**What to produce**
No image is to be carried over; reproduce the rest of the listing word for word.

┌────────

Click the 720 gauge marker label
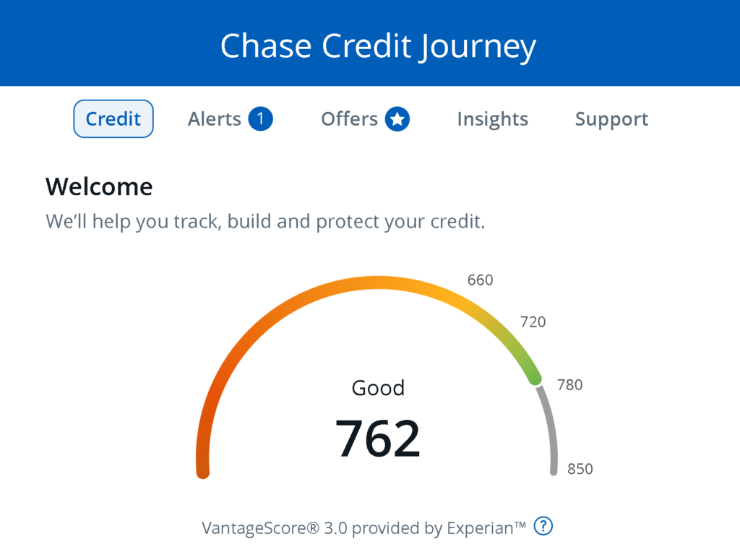The width and height of the screenshot is (740, 560). [533, 322]
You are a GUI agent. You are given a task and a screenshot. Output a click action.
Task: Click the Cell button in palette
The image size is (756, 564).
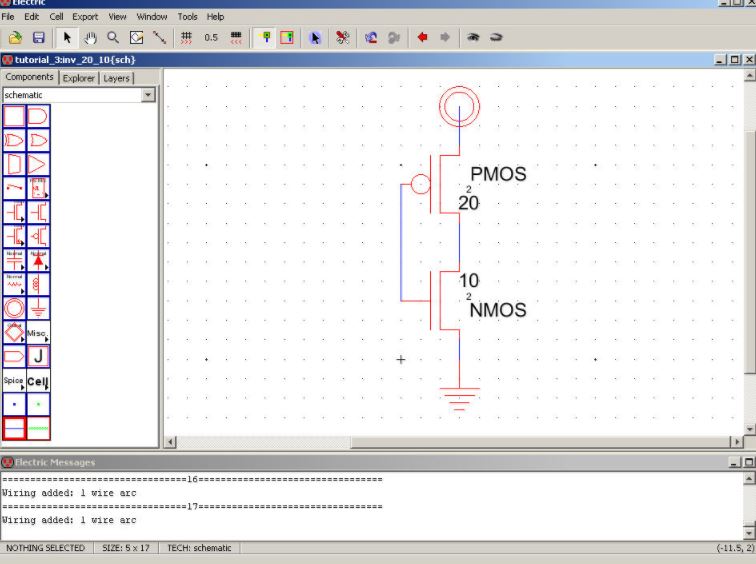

└────────

**Reply to the exercise**
Click the 720 gauge marker label
The width and height of the screenshot is (740, 560). [533, 322]
You are a GUI agent. You are given a task and a screenshot. Output a click action.
Task: Click the Cell button in palette
The image size is (756, 564).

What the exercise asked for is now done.